Another problem for a verification regime lies in the physical characteristics of current nuclear weapons and the fissile materials that are used in the core of the weapon. Many weapons are small, readily transported and readily concealed. The fissile material cores are smaller and thus even more easily concealed. While radiation emitted from these cores can be detected at close range, it is not clear that they would always be detected if in properly shielded storage facilities, even through environmental sampling. However, nuclear weapons in storage deteriorate with time and the ongoing maintenance needed for a secret cache of weapons would carry a risk of exposure or detection.

If a nuclear weapon free world is to be credible and stable, it clearly will have to place prohibitions on much more than just weapons. Irreversibility of nuclear disarmament will also require verified elimination or conversion to exclusively civil use of the facilities used to develop and construct nuclear weapons and dedicated nuclear delivery vehicles. In the transitional period some of the facilities used to develop and construct weapons are likely to be needed to dismantle them, so the nuclear weapon states will need to keep a part of their plant operational until the very last items in the residual stockpiles are disassembled.

Confidence to move to the final elimination phase would be enhanced if by that time all delivery vehicles built primarilyfor nuclear weapons are eliminated, leaving only the residual arsenals of bombs or warheads in monitored storage. It is therefore important that verified elimination of such delivery vehicles occurs in tandem with elimination of nuclear warheads. Means could be devised to make the removal of any weapons from monitored storage and their installation on improvised delivery vehicles as difficult and time-consuming as possible.

Other components which play an important role in nuclear weapons such as tritium should also be subject to a verification regime. Non- nuclear components of a weapon may also need to be taken into account. These are a collection of diverse materials: plastics, metals, chemical high-explosives and also extremely sophisticated electronics and various other items all organised inside the weapon to produce the optimum explosive output from the fissile material. These non-nuclear parts are in some cases made in or near the final assembly facility, but others come from far away, from specialised workshops or enterprises most of whose output may be civilian.
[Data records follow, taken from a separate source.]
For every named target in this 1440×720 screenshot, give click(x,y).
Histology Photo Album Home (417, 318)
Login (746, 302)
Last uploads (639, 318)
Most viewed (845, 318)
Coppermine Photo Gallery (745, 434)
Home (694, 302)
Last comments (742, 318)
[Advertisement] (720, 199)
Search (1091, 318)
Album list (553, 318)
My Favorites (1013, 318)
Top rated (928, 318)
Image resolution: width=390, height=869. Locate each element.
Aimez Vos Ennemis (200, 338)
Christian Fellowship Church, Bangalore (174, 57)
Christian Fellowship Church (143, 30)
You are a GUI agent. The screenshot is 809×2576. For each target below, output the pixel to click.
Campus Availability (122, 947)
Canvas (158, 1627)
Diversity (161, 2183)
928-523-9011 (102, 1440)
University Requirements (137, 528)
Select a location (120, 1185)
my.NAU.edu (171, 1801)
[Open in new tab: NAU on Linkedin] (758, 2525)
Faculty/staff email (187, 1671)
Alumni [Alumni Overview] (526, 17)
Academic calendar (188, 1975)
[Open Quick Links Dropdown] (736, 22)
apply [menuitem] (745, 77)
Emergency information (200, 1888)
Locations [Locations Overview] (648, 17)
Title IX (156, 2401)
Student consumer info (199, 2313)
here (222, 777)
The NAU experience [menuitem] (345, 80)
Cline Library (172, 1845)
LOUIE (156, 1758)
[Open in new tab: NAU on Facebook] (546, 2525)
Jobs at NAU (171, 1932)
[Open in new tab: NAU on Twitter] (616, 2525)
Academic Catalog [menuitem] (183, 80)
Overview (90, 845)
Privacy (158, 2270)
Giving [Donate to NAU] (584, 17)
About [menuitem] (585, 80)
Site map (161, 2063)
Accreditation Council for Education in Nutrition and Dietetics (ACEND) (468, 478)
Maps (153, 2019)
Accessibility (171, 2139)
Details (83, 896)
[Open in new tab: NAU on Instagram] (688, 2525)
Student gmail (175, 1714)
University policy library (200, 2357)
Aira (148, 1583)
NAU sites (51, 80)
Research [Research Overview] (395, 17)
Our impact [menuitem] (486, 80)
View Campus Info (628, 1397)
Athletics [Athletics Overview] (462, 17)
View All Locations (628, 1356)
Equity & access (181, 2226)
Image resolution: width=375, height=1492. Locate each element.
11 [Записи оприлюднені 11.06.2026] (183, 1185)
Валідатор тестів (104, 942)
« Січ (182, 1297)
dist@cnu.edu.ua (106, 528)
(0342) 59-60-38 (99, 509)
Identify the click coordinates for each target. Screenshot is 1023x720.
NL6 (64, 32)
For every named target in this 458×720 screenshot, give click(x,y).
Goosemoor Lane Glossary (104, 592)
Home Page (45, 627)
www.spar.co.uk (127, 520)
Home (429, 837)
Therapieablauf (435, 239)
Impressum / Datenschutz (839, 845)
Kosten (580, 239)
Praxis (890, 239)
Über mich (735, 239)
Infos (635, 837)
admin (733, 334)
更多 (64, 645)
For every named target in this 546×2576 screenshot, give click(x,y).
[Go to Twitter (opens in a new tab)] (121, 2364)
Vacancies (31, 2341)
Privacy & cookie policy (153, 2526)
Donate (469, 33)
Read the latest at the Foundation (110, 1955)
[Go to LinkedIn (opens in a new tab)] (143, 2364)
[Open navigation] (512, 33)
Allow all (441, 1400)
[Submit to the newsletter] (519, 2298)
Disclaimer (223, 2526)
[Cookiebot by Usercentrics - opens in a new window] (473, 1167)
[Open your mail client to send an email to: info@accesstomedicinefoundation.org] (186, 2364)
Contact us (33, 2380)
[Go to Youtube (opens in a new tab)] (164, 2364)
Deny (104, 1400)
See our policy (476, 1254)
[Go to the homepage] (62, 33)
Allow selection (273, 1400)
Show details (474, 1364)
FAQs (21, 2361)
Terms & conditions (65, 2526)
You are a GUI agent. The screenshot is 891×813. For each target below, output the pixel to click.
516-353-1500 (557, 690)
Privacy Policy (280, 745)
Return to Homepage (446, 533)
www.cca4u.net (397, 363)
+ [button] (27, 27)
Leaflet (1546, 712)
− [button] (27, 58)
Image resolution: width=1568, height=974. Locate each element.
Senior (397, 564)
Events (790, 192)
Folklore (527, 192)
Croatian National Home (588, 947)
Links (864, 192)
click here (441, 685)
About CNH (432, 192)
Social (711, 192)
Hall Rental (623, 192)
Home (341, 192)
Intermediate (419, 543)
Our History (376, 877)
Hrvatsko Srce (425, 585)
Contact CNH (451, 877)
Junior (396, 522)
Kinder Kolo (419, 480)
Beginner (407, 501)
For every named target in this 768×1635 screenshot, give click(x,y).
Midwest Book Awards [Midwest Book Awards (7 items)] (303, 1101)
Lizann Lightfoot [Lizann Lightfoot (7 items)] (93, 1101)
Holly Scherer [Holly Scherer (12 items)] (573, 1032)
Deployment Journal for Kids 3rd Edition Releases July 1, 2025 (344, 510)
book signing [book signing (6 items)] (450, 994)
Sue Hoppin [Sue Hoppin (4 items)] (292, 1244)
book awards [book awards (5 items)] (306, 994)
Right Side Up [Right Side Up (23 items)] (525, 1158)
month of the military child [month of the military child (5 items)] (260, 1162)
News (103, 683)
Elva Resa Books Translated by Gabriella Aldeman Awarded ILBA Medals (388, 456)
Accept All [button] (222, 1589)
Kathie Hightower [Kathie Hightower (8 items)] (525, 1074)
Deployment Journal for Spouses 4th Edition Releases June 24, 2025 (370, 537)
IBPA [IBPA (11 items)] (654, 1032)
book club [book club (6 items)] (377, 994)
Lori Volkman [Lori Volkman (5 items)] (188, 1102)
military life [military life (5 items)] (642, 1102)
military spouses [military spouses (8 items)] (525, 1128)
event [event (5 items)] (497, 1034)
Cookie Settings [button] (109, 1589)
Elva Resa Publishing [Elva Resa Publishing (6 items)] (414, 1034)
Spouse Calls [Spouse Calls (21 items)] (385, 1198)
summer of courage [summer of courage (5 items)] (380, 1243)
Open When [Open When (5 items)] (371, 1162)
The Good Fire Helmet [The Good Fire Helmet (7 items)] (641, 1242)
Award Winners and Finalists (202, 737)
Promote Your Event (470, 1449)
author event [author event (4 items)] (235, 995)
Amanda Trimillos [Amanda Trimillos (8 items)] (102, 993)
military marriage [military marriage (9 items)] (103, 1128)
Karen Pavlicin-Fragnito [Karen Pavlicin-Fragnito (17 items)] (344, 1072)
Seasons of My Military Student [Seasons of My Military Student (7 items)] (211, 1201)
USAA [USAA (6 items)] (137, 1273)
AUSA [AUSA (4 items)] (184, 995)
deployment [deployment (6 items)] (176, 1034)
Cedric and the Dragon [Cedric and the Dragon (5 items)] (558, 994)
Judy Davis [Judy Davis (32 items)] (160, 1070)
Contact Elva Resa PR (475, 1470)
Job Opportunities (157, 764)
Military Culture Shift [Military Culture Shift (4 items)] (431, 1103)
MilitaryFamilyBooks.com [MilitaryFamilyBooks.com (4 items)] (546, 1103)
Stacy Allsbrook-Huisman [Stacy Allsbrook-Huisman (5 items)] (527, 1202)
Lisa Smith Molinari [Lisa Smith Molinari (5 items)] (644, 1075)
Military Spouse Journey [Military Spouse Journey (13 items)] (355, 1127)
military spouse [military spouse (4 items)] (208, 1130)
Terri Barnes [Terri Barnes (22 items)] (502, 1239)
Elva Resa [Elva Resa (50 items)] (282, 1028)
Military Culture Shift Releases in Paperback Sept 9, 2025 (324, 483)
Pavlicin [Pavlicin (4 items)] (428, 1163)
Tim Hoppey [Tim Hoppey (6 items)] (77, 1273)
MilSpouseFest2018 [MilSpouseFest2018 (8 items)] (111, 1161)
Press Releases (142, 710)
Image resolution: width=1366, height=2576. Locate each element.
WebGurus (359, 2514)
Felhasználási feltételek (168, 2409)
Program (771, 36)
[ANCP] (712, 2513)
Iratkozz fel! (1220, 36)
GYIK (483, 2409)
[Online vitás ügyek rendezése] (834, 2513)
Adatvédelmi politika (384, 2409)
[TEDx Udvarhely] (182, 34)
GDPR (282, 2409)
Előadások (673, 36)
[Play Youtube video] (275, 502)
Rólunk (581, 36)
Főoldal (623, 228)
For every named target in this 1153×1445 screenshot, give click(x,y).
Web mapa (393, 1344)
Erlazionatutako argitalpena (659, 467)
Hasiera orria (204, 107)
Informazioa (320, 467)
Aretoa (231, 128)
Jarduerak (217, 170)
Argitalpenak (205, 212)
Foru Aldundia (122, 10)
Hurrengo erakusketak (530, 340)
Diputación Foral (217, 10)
Measures must be taken to preclude leakage of sensitive information during the dismantlement process. Practical options for doing this include requiring states which own nuclear weapons to dismantle them within a containment boundary with monitored inputs and outputs. It may also be possible for international inspectors to estimate, with sufficient accuracy, the fissile material content of the stored fissile material 'pits' from dismantled nuclear warheads without revealing sensitive information. This will depend on a judgement of what constitutes sufficient accuracy and what would be reasonable assumptions about the measures that might be used to defeat such verification.

In the transition to a nuclear weapon free world it will be important to find the right balance between bilateral (US/Russia), plurilateral (nuclear weapon states) and appropriate international inspection of nuclear material made excess to military requirements. Bilateral and plurilateral inspections may be less transparent in the assurance they offer to the non-nuclear weapon states than international inspections. But bilateral or plurilateral inspections may be considered preferable for the verification of material in sensitive forms. The transparency issue could be addressed by the nuclear weapon states perhaps as part of increased accountability at NPT meetings. In areas of regional nuclear tension, bilateral or regional involvement in inspections on nuclear facilities and in monitoring the dismantlement of any nuclear weapons could be employed as a means of providing additional assurance and confidence building above and beyond international inspections.